My cousin is right about how things have changed. It shows my age that, when my best friend moved to Auckland, we wrote each other letters. I haven't a clue what I said to her, but I retain her tales of mad flatmates and the seeming impossibility of Auckland public transport. That was back when, if we were feeling particularly extravagant, we'd phone each other, after ten when the rates were cheap.
"Anyway, it seems that is all water under the bridge now, and that you are bringing enlightenment to the sons and daughters of the nobs of St Johns Hill. Hope you are living up to the tone of the suburb."
There comes a point in our lives when we start to see our parents and grandparents as actual people, who have an existence independent from us. Their letters to their friends are as close as we can get to their unguarded conversations. I have a strong suspicion my mother's late-night chats with her best friends in the forties were an awful lot like mine in the nineties.
My mother's letters are full of her voice, and scraps of the stories of her life I never knew. They cover her time at Teachers College in Dunedin – she lived at 375 Leith St in 1946, and it looks exactly the same today – and her extended working holiday in Australia to attend the Melbourne Olympics. One details the time she and I travelled from Wellington to Lyttleton on the last sailing of the Rangitira.

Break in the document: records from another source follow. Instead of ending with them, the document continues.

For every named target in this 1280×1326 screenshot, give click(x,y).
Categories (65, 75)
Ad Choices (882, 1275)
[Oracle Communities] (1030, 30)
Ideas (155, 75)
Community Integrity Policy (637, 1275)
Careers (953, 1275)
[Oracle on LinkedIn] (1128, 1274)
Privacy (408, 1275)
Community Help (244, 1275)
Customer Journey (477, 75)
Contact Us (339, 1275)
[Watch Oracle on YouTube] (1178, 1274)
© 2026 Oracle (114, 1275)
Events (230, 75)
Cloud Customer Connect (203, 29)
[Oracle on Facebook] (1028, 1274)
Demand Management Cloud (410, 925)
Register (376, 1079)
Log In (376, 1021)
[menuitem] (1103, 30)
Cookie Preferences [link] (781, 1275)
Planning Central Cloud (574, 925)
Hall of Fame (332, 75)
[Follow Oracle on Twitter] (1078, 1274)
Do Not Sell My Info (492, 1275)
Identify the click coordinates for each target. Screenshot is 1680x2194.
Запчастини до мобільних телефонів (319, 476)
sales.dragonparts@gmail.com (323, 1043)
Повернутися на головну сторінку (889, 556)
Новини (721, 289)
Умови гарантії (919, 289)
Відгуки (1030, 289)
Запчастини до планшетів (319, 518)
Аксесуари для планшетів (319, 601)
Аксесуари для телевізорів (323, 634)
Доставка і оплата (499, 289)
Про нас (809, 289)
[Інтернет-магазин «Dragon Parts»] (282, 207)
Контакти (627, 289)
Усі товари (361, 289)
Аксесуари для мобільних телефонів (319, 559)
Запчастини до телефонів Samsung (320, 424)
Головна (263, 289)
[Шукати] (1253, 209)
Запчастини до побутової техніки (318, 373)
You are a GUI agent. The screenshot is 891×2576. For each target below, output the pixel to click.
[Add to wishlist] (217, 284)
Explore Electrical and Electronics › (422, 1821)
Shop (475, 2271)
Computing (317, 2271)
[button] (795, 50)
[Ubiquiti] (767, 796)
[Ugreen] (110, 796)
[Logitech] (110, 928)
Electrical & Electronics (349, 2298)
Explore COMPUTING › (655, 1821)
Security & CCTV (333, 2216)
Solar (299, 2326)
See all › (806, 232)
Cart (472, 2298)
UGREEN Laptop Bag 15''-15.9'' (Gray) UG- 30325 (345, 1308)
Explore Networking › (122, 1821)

Oddly, one of my earliest memories is looking down on Wellington Harbour at night and thinking it was the most beautiful thing I'd ever seen. I had a very well-developed aesthetic sense for a four year old.
And one letter floored me. Ever since I first read it I've wondered what to do with it. It's so personal, but its significance is so much wider than that. I've thought hard about it, and the privacy implications of having the voices of the dead. I want to share it. We're coming up on the time of year which for me is infused with memories of her death, and I want to share her life. The electronic age gives me the ability to pass these words on, and they'll persist in your memories and Google's search results, at least for a while. (The other great thing about paper letters, of course, was that Google was unable to use my mother's private correspondence to sell her cigarettes, gardening tools and parental anxiety.) It was written in 1977, on the occasion of my mother's running away from home.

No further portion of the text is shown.